_Your tasks_.
**a)** Reproduce the part of the passage on financial independence that begins at the words "If you’ve been" and ends after the words "saving, and investing.".
**b)** In the passage on financial independence, what does the abbreviation FI/RE stand for?

━━━━━ Extracted text ━━━━━

If you’ve been paying any attention to the “new” generation of financial advice, you will have already heard about the FI/RE (Financial Independence, Retire Early) movement, simple living, and the “shockingly simple math” behind financial independence. Not long after I discovered minimalism, the frugality/financial independence movement found its way onto my radar — primarily through the Mr. Money Mustache website. These all hold a real draw for me, and I think Mr. Money Mustache has quite a bit to teach us about money management and the realistic ability for most of us to retire if we take the right kinds of steps in spending, saving, and investing.
There are tons and tons of resources out there for anyone who wants to go down this rabbit hole. Probably the most comprehensive place to start is the Financial Independence subreddit here: https://www.reddit.com/r/financialindependence/wiki/faq.

━━━━━ Provided data ━━━━━

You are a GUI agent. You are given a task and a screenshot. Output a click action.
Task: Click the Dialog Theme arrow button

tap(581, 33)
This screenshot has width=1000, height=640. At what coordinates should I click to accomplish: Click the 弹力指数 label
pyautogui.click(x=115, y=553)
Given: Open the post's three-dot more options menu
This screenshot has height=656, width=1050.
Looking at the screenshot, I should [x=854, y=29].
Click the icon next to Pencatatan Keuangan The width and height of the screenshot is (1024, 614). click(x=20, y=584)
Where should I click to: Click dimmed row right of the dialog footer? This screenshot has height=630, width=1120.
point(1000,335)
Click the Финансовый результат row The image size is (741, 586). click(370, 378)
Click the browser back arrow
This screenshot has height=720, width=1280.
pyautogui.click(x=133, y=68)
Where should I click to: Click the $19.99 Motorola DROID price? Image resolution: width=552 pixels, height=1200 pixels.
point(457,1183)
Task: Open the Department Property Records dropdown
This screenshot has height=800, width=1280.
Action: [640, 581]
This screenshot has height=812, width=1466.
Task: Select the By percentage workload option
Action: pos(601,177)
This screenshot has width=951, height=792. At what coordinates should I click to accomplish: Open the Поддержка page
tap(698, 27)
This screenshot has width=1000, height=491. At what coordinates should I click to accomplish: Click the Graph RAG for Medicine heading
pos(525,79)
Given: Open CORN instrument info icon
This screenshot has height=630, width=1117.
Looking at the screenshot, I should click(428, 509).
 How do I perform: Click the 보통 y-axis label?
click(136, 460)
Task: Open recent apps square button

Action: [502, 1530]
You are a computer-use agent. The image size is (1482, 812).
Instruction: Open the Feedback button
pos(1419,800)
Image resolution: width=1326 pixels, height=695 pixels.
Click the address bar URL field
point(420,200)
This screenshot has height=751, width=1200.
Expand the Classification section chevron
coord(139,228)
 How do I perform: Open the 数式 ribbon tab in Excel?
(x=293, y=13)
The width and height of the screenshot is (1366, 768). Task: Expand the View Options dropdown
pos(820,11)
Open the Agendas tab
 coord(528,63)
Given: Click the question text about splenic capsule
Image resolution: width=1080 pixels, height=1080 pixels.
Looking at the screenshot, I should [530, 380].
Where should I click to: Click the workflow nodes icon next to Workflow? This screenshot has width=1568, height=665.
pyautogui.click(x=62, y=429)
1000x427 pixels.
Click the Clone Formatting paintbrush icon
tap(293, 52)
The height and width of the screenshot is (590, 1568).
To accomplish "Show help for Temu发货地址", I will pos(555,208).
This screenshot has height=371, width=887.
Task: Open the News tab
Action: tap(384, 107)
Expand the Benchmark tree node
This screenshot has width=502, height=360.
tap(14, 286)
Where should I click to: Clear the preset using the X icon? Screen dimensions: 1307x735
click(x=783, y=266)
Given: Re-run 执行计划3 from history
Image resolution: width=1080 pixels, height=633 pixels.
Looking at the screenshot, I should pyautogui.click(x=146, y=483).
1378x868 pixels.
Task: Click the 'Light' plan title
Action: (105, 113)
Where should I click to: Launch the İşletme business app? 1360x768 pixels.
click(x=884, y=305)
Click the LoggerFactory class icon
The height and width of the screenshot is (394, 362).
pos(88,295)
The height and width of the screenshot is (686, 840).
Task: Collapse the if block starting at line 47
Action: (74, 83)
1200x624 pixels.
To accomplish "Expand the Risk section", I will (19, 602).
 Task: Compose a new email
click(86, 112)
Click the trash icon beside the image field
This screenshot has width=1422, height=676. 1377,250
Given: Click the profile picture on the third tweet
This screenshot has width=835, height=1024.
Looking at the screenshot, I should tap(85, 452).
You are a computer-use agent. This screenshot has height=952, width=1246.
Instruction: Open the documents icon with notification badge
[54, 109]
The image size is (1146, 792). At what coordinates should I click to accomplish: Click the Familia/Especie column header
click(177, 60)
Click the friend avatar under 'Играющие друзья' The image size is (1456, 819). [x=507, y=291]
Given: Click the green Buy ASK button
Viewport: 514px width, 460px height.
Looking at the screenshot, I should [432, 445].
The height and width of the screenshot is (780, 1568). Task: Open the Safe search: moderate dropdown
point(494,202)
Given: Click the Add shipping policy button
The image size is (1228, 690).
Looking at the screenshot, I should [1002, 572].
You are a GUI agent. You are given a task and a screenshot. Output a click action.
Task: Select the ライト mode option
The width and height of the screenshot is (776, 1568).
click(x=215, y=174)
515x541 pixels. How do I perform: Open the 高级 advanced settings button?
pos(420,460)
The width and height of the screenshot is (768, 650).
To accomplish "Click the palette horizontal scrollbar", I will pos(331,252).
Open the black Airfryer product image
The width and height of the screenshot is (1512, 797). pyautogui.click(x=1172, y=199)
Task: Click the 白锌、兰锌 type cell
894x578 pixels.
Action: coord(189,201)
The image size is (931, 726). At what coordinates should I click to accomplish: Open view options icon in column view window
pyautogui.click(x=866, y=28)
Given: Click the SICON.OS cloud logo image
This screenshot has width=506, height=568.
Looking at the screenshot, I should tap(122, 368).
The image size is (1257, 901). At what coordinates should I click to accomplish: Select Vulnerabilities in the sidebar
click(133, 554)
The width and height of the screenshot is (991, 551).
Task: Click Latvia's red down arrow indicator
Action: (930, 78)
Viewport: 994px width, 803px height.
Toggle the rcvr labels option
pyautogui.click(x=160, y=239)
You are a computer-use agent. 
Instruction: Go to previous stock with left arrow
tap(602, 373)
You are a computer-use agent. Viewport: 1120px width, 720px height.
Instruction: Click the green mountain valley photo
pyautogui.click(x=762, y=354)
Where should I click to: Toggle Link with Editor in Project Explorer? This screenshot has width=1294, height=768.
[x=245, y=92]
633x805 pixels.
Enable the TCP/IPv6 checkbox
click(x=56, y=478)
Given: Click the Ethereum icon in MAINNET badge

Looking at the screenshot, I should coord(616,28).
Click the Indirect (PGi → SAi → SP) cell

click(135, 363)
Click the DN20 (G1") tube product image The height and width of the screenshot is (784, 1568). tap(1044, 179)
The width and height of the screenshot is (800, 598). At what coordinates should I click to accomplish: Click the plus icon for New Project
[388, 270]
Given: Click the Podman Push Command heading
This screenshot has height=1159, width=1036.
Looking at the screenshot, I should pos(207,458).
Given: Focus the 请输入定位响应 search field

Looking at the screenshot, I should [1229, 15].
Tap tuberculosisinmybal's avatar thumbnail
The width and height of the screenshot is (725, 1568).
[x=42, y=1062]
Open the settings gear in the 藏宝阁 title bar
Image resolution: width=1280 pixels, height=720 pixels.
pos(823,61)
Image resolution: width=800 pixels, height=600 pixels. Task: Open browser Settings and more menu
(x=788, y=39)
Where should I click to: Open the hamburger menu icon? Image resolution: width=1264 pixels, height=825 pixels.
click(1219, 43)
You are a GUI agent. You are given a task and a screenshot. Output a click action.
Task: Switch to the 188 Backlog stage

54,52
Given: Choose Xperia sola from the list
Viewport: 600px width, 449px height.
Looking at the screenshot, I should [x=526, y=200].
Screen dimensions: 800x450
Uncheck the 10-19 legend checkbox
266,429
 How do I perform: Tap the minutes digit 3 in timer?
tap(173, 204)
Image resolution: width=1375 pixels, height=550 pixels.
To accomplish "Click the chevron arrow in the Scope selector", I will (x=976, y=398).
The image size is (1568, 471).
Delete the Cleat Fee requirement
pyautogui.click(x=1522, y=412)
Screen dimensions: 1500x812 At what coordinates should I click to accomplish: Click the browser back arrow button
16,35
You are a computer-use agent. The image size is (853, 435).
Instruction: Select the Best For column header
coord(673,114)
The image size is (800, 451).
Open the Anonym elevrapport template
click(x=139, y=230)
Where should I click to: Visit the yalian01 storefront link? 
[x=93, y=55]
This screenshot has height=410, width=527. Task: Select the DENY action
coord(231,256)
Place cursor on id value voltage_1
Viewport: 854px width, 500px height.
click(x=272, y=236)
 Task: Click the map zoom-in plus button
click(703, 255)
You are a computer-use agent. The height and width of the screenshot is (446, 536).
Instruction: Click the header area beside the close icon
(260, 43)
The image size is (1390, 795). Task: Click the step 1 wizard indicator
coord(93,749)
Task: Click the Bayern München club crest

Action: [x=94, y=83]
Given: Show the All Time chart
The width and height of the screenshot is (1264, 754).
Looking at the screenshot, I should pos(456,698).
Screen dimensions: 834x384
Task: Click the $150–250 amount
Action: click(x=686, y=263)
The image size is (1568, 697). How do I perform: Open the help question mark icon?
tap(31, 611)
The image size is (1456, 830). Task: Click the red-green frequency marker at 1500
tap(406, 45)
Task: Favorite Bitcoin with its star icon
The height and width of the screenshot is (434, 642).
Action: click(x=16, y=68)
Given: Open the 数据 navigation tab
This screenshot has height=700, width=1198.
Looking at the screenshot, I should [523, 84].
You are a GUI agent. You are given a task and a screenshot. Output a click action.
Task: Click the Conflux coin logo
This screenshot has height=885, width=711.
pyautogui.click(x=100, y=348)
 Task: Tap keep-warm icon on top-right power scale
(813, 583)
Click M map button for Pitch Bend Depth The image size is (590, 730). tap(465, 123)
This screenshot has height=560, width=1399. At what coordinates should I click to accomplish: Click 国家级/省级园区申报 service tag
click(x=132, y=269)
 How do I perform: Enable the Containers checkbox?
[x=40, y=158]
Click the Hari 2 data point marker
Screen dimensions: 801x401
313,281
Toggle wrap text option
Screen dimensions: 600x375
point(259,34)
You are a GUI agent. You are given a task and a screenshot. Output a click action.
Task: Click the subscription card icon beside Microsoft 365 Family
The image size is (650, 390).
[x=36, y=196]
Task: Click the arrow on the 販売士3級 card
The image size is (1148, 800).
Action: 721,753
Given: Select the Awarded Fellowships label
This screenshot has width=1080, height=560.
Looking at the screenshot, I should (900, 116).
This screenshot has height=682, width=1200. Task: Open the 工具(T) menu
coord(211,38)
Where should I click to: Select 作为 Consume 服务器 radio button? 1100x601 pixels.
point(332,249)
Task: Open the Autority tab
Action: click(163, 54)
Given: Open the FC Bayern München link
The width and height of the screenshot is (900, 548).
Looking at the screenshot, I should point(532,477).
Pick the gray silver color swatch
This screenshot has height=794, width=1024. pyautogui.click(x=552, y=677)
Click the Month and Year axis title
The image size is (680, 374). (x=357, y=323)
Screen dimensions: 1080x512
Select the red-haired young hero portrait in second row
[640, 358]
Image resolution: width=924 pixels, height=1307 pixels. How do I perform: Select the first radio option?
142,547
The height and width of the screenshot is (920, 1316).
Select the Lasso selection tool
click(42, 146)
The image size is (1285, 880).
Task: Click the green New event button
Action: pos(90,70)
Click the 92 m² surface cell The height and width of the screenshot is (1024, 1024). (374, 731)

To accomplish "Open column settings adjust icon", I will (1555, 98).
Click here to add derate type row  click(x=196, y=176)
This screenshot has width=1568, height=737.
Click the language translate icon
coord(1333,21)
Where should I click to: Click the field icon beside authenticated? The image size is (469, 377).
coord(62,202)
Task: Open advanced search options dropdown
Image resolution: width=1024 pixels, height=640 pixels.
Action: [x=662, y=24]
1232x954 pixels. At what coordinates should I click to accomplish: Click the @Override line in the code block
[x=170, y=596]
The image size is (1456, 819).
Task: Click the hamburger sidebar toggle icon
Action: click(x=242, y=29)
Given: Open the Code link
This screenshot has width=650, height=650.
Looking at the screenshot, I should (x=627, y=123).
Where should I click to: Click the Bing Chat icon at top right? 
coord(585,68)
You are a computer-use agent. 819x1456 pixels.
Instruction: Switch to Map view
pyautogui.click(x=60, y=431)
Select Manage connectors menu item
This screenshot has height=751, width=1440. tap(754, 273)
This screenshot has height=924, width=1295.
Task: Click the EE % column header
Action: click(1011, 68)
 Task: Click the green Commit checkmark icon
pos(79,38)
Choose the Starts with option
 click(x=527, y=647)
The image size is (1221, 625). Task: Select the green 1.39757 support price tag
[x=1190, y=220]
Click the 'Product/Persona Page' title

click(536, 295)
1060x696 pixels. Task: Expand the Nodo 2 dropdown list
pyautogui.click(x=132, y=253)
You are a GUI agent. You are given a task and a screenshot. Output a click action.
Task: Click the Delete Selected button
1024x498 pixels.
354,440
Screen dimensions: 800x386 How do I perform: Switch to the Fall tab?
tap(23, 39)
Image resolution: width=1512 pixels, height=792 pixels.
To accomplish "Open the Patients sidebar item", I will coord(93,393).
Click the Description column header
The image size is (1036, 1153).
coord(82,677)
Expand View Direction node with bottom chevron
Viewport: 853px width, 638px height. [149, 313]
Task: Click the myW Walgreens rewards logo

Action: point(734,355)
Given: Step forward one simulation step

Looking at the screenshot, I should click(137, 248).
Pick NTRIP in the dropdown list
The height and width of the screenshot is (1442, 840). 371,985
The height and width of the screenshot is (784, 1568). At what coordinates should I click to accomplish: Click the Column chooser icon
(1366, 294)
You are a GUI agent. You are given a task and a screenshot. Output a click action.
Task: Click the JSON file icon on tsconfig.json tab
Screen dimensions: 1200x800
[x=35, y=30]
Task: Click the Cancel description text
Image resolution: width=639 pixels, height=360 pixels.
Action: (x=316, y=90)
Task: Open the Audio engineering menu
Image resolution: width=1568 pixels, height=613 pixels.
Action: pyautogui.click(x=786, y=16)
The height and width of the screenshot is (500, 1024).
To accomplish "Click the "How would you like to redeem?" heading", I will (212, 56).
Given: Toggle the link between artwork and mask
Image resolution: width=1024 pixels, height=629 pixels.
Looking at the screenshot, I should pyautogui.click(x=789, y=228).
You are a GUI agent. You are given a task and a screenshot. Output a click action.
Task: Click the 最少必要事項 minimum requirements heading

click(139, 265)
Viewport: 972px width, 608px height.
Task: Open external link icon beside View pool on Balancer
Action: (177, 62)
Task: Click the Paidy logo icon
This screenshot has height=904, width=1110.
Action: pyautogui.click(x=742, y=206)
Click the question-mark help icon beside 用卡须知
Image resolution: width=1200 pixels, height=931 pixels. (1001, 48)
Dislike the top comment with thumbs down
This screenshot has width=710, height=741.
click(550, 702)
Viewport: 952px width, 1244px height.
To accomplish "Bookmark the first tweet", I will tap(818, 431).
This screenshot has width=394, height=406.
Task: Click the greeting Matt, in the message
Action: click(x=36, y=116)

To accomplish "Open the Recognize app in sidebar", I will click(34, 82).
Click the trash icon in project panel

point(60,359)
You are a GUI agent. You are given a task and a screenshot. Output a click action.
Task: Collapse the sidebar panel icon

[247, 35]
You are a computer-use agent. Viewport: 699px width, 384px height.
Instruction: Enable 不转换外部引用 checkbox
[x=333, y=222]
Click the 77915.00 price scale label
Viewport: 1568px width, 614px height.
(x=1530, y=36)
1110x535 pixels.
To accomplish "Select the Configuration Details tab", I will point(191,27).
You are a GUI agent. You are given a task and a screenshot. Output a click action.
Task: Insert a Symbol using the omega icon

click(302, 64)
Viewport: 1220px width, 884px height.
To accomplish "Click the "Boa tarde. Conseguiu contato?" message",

━━━━━

_Expected results_.
**a)**
If you’ve been paying any attention to the “new” generation of financial advice, you will have already heard about the FI/RE (Financial Independence, Retire Early) movement, simple living, and the “shockingly simple math” behind financial independence. Not long after I discovered minimalism, the frugality/financial independence movement found its way onto my radar — primarily through the Mr. Money Mustache website. These all hold a real draw for me, and I think Mr. Money Mustache has quite a bit to teach us about money management and the realistic ability for most of us to retire if we take the right kinds of steps in spending, saving, and investing.

**b)** Financial Independence, Retire Early.